Passando poi alle modalità di passaggio di anno, esse devono basarsi sulla certificazione della acquisizione delle competenze previste dal Dm 402/2017 e non sul puro superamento di esami orali, come per gli studenti universitari. Allora, è giusto che i tutor ospedalieri non abbiano alcun tipo di gratificazione per il ruolo svolto nella acquisizione delle suddette competenze? Se per il personale universitario l’attività di ricerca, didattica ed assistenza è indissolubilmente legata, non si vede il perché non possa essere così anche per gli ospedalieri, sia pure in proporzioni diverse.
Infine, invece di strumentalizzare un decreto che ha liberato gli specializzandi dalle catene delle università sarebbe meglio rispondere alla criticità principale dei medici in formazione, vale a dire la assenza di un vero contratto di lavoro, che assicuri tutele e diritti restituendo dignità ad un ruolo professionale oggi assimilato a quello di studente. Peraltro retribuito con cifre ridicole, nemmeno adeguate alla inflazione che negli ultimi 15 anni ne ha ridotto il potere di acquisto del 34,2%, senza la possibilità di ammalarsi, di costruirsi un futuro, di richiedere un mutuo perché detentori di una semplice borsa di studio.
Occorre una profonda riforma della formazione medica post laurea che segni il passaggio dello specializzando dal ruolo di studente, a dispetto della laurea e della abilitazione, a quello di titolare di un vero rapporto di lavoro, a tempo determinato e a scopo formativo. E consideri nuovi luoghi della didattica medica ove la preparazione teorica sia immediatamente embricata nella attività pratica, con un rapporto docente-discente diretto e capillare e le funzioni tutoriali sul campo accompagnino e completino le conoscenze teoriche acquisite in aula.

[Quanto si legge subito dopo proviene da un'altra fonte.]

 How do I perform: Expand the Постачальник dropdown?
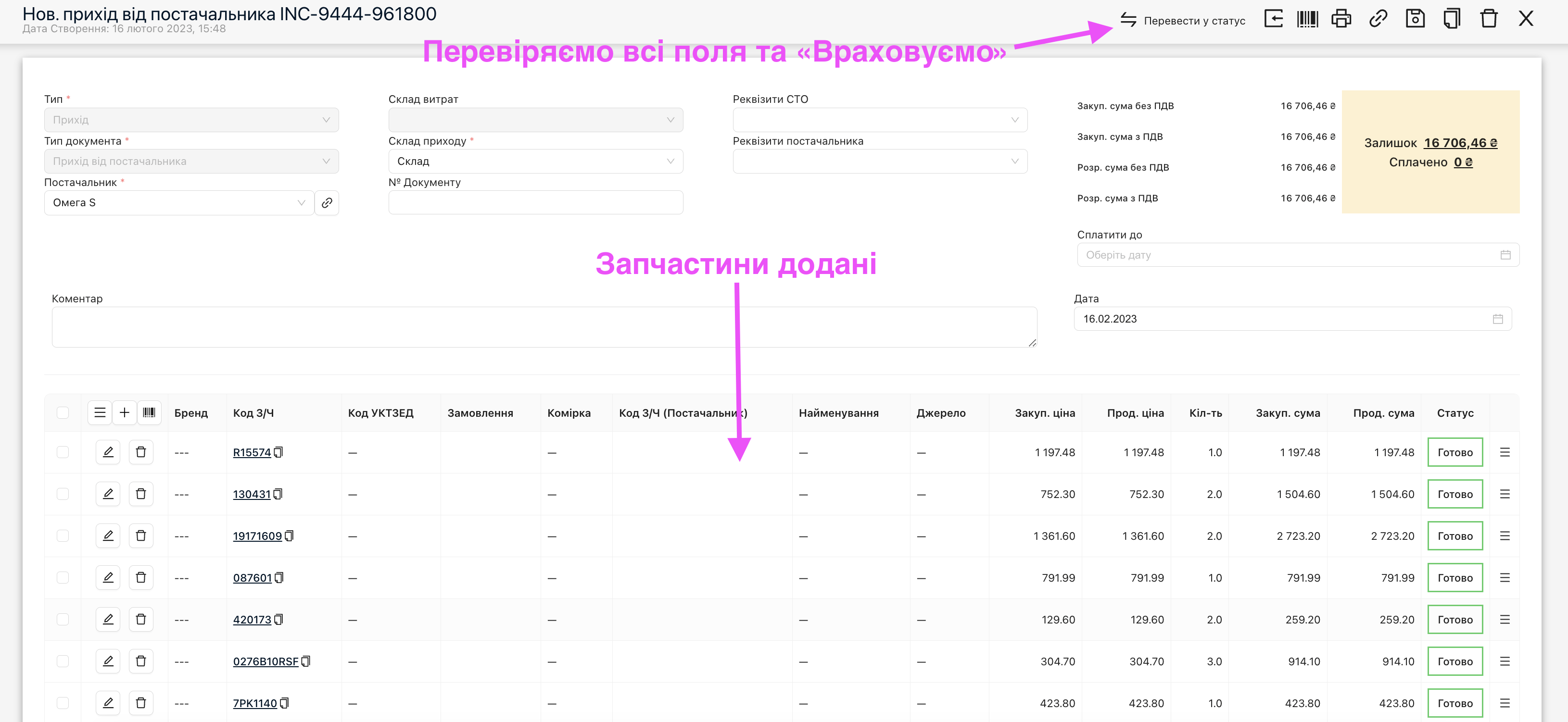(x=178, y=202)

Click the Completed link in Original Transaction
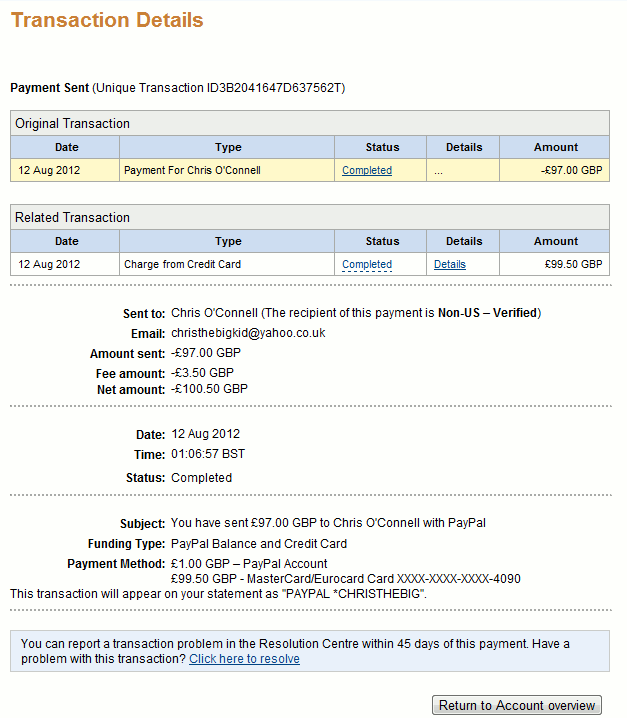coord(367,170)
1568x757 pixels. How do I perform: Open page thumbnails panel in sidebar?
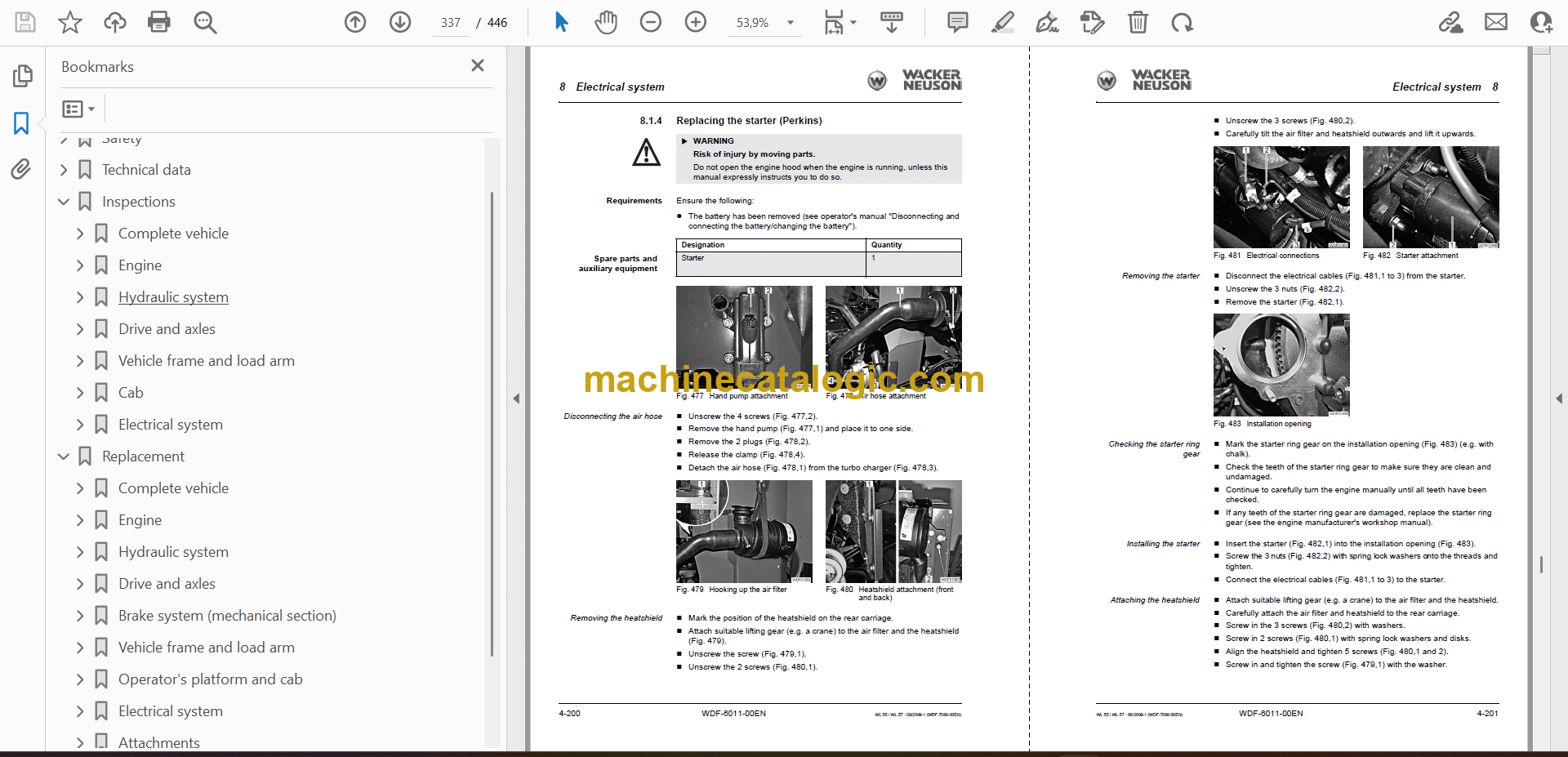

Ciò presuppone una nuova organizzazione che riconosca il ruolo ed il valore del SSN nella formazione, insieme con l’Università, dei giovani specializzandi, lavoratori contrattualizzati e non più studenti. Il learning hospital è un modello presente in tutto il mondo. Solo in Italia esiste ancora una dicotomia tra università e ospedali che rende il percorso formativo farraginoso e di qualità sicuramente interiore a quella che potremmo erogare.
Avere dei buoni medici conviene ed è utile a tutti, anche chi oggi continua a manifestare una visione corporativa e miope della formazione, convinto che esista un solo luogo dedicato, detentore di un monopolio a priori, malgrado sia pervaso da logiche populistiche, clientelari e baronali che niente hanno a che vedere con la medicina e con la formazione. Noi saremo sempre al fianco dei medici, siano essi specializzandi che specialisti, perché è indispensabile salvaguardare la professione sotto attacco continuo se non vogliamo privare il SSN della sua linfa vitale, di quel capitale umano che oggi necessita di investimenti mirati fin dal suo nascere. Per questi motivi abbiamo convocato a Roma gli Stati generali della formazione medica e sanitaria il 31 maggio e 1 giugno 2024.